Friday, September 11, 2015

Colbert Might Bring Serious Discussion of Faith to Network Television

I was disappointed when Stephen Colbert succeeded David Letterman on the "Late Night" show.  I thought the conceit of "The Colbert Report" - that he was an obtuse conservative blowhard - was a brilliant idea for a political satire show.  I thought it was a real loss to political snark when the Report ended, because I don't see how anyone could take up that idea again.

However, this first week of "Late Night with" with Colbert at the helm had a moment that gives promise of something really good:  a serious discussion with Vice-President Biden about his religious faith, and how it shapes his actions.  The network late-night hosts have, to my knowledge, never tried to touch this subject in a sustained or serious manner.

I hope that Colbert's new gig may bring something beneficial to the national discussion.

Thursday, September 10, 2015

Child Mortality Has Been Cut in Half in the Past 25 Years

Some of the very best news in the world-is-getting-better watch is about our continuing success in reducing child mortality.

In the last quarter century, we have cut child mortality in half.

Moreover, the fastest gains come in the worst places, where sanitation practices which are common in developed countries make immediate improvements when brought to developing countries.  We can expect more good news like this in the next twenty five years.

Wednesday, September 09, 2015

The Most Likely Explanation for Similar Cultural Practices is Cultural Diffusion

I think the most likely explanation for similar cultural practices is cultural diffusion.

Multiple origins of cultural ideas are possible, of course.  I would yield to every well-documented case.

Still, after years of being impressed with similar practices in many places, I have been drawn to the ultimate lumper idea: cultural diffusion is the most likely explanation of similar cultural practices.

[RE: Lumper - There are two kinds of people: lumpers, and splitters.  I am a lumper.  I am interested in connections among people and cultures.]

Tuesday, September 08, 2015

Perhaps Political Scientists Just Don't Like Kids

The American Political Science Association has bannedchildren from the exhibit hall at their annual meeting.  They cite “liability”.

This is clearly nonsense, as the other academic associations, including the American Sociological Association, do not ban children from their exhibit halls.  These conferences are held in the same hotels as the APSA meets in.

In the late ‘80s, Mrs. Gruntled and I lived in Washington, DC.  For fun, we would put the kids in the stroller and walk up to the Washington Hilton to crash academic association meetings.  We particularly liked to go to the exhibit hall, to see the nifty new books.

We learned that different associations reacted differently to children.  Sociologists would smile.  Anthropologists were come over (often with their kids) to talk babies. 

And the political scientists?  They turned their backs, pretending they had not seen children.

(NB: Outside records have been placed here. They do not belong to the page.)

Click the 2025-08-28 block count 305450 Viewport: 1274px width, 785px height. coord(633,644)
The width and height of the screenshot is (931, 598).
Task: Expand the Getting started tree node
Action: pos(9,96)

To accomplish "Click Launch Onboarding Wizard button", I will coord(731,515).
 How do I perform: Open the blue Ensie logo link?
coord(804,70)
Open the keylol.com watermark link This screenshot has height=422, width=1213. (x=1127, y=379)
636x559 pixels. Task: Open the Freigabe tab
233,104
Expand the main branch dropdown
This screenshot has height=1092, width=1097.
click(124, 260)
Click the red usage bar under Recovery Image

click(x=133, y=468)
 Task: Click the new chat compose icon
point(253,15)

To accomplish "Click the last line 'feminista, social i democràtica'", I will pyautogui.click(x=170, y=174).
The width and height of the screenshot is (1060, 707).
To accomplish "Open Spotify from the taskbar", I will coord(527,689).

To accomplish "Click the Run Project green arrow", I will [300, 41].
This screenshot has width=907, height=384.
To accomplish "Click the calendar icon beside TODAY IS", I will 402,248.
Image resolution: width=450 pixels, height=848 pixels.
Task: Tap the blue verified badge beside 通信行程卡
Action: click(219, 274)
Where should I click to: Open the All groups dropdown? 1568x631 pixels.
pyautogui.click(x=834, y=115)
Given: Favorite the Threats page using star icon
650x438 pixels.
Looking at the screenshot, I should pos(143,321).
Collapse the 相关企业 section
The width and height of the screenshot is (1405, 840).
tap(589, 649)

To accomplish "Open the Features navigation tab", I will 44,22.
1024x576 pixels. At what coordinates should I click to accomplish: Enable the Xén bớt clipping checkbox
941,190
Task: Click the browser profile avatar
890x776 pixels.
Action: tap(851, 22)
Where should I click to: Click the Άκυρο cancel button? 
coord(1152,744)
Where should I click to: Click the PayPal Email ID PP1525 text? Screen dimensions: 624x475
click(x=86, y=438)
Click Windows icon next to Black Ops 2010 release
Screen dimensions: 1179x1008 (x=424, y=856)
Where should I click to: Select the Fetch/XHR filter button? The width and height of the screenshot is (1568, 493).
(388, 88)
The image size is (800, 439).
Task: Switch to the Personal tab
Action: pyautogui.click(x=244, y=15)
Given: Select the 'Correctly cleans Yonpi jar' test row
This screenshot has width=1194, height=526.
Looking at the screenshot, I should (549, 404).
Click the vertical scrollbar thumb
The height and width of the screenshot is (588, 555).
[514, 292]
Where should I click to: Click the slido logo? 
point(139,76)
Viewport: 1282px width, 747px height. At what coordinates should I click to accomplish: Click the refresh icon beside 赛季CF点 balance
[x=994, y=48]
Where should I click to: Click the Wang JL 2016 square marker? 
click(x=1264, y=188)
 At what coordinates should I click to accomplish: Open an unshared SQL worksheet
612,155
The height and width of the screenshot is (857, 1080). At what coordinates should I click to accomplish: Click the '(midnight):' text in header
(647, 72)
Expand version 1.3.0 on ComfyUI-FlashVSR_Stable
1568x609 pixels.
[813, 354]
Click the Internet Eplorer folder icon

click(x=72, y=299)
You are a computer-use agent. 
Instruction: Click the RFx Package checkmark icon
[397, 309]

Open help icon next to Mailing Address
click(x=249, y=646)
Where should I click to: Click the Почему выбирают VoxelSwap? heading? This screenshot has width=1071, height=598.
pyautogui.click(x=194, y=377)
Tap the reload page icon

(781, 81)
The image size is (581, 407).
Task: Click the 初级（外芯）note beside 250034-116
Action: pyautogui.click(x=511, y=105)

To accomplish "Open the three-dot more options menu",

Monday, September 07, 2015

The Hopeful Aspect of Intense Asian-American College Competition

The intense competition among Asian-American students in college admissions is now creating  an Asian disadvantage at the top colleges and universities.  The disadvantage, though, is not simply because they are Asians, but because they actually do lead similar lives. As one of the prep academy advisors told the students (and their parents) “Everyone is in orchestra and plays piano, everyone plays tennis. Everyone wants to be a doctor, and write about immigrating to America.”

These kids lead similar lives because their immigrant parents shaped their children’s lives to match what elite colleges want.  This is hopeful because if the elite colleges actually reward different kinds of experiences for these ambitious families, the parents will change what they encourage their children to do. Diversity of experience and character is, after all, the kind of diversity that colleges should be seeking. 

Sunday, September 06, 2015

Wendell Berry is Right: Total Opposition to Obama is a Revival of Racist Politics.

Wendell Berry,  Kentucky's Leading intellectual, had a fine editorial today in the state's leading paper, the Louisville Courier-Journal, about the revival of racism as a political strategy.

"A good many people hoped and even believed that Barack Obama’s election to the presidency signified the end of racism in the United States. It seems arguable to me that the result has been virtually the opposite: Obama’s election has brought about a revival of racism.

Like nothing since the Southern Strategy, it has solidified the racist vote as a political quantity recognizable to politicians and apparently large enough in some places to decide an election."